En relación con lo anterior, los revolucionarios, decíamos, también juegan con las potencialidades que ofrecen las voces políticas homónimas para facilitar el avance de sus ideologías mediante el engaño, promocionando términos que, so capa de neutrales, esconden una clara intención dialéctica frente al orden sociopolítico legítimo que pretenden destruir y suplantar. Así se verifica, entre otras, con el empleo de la palabra Estado a partir de la Época Moderna, que «se toma por el gobierno de la Persona Real, y de su Reyno, para su conservación, reputación, y aumento», como se afirma, p. ej., en el Tesoro de la lengua castellana o española (1611), de Sebastián Cobarruvias Orozco. Pero ésta no era su acepción corriente o habitual, como queda reflejado en el primer diccionario (6 Vol., 1726-1739) editado por la Real Academia Española –vulgarmente conocido como Diccionario de Autoridades, por estar elaborado en base a obras y autores de reconocido prestigio y autoridad– en donde la voz Estado «se toma también por el País y Dominio de un Rey, República o Señor de vasallos», y pone dos ejemplos de este uso: uno tomado de El Gobernador Cristiano (1612) de Juan Márquez, y otro de La hora de todos y la fortuna con seso (1636) de F. Quevedo (autores ambos antitacitistas, dicho sea de paso).
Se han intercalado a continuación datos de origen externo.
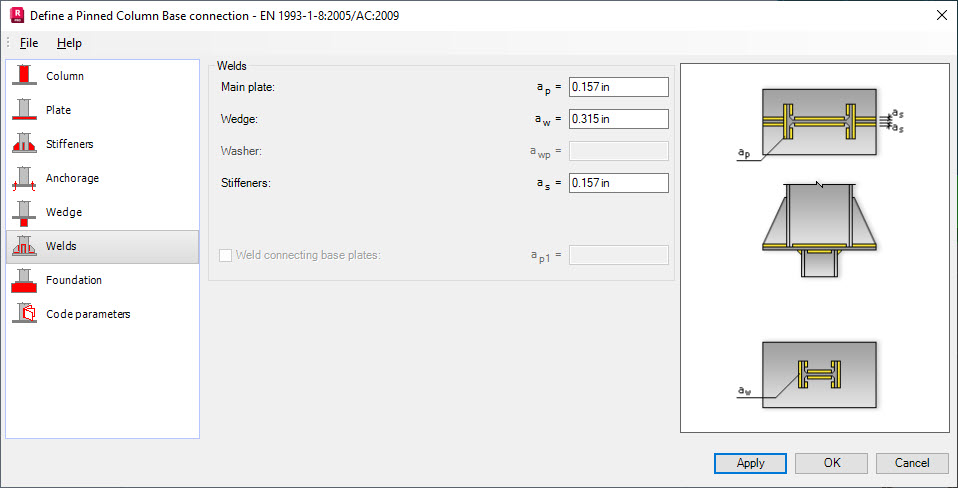Go to Anchorage section icon
The height and width of the screenshot is (488, 958).
coord(24,178)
Como se ve, el término Estado gozaba de una significación aséptica como simple sinónimo de Reino, Provincia, Corona, Señorío, Principado, etc., y era normal su uso en plural para reflejar esa misma realidad múltiple de la Monarquía española. Sin embargo, los revolucionarios la utilizan en el sentido político de forma de Gobierno, y, en concreto, de forma de Gobierno ciudadano. Si optaron por el manejo de este vocablo, era porque con él se disimulaba mejor sus intenciones de cambio de forma de Gobierno que a través de otros términos equivalentes tales como Democracia o República. Pero se puede ver claramente que ésta ha sido siempre su intención si ojeamos sus propias «leyes» constitucionales. Tomemos, p. ej., al azar, la llamada «Ley Orgánica del Estado» de 1967. En su artículo primero dice: «El Estado español, constituido en Reino, es la suprema institución de la comunidad nacional. Al Estado incumbe el ejercicio de la soberanía a través de los órganos adecuados a los fines que ha de cumplir». Y lo distingue del Jefe del Estado, de quien dice en el artículo sexto: «El Jefe del Estado es el representante supremo de la Nación; personifica la soberanía nacional; ejerce el poder supremo político y administrativo, etc.», no siendo, pues, más que un órgano funcionarial más del propio Estado, único poseedor de la soberanía. Por eso, según el artículo octavo, necesita del refrendo de sus Ministros para que sus actos puedan ser válidos, y de ellos sólo responden los dichos Ministros conforme al principio «el rey reina, pero no gobierna». Por tanto, no se trata de un capricho cuando se contrapone la soberanía del Rey (= régimen monárquico) con la nueva soberanía del Estado (= régimen republicano), sino que nos encontramos ante un cambio fundamental en el ser sociopolítico de las familias españolas. Existen una verdad jurídica y sociopolítica españolas, y es deber de todo católico español el defenderlas.